BRIEF:
Find the lines in the records below that contain "exception", and report each of them.
___ INPUT DATA
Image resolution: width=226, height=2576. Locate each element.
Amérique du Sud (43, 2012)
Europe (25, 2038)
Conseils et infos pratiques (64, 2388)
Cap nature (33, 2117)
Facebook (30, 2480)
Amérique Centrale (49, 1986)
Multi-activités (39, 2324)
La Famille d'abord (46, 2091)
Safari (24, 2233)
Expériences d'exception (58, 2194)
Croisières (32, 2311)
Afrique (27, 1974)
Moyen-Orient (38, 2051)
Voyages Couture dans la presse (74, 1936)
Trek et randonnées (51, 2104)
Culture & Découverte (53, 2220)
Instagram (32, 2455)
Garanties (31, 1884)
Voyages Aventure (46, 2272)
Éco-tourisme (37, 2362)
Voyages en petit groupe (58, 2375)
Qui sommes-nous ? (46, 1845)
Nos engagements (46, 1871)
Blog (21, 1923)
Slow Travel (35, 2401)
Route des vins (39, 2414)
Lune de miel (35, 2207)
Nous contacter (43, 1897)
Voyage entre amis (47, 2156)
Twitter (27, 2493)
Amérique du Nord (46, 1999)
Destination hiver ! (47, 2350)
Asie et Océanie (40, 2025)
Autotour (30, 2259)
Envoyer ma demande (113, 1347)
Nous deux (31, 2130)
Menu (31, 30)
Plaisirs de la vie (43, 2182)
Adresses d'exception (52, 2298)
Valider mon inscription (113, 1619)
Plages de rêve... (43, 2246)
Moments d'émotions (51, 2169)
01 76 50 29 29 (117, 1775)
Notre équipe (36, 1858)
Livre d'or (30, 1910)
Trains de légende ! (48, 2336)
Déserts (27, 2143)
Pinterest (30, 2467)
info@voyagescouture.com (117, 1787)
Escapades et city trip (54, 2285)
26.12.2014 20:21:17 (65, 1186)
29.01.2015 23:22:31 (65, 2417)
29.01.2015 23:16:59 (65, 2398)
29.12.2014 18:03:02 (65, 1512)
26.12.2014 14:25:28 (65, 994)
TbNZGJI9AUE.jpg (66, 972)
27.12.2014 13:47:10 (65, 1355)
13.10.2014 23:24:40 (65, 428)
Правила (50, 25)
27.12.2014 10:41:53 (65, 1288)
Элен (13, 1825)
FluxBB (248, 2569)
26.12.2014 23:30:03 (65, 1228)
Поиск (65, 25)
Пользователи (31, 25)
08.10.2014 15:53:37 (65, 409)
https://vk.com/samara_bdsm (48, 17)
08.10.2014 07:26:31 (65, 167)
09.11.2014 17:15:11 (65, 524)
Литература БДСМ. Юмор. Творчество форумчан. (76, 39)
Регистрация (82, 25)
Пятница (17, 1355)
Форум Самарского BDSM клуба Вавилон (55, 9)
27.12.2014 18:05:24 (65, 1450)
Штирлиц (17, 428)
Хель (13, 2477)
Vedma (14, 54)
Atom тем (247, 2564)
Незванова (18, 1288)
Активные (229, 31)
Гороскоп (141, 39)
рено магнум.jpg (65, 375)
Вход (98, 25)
______
RESPONSE AREA:
Expériences d'exception (58, 2194)
Adresses d'exception (52, 2298)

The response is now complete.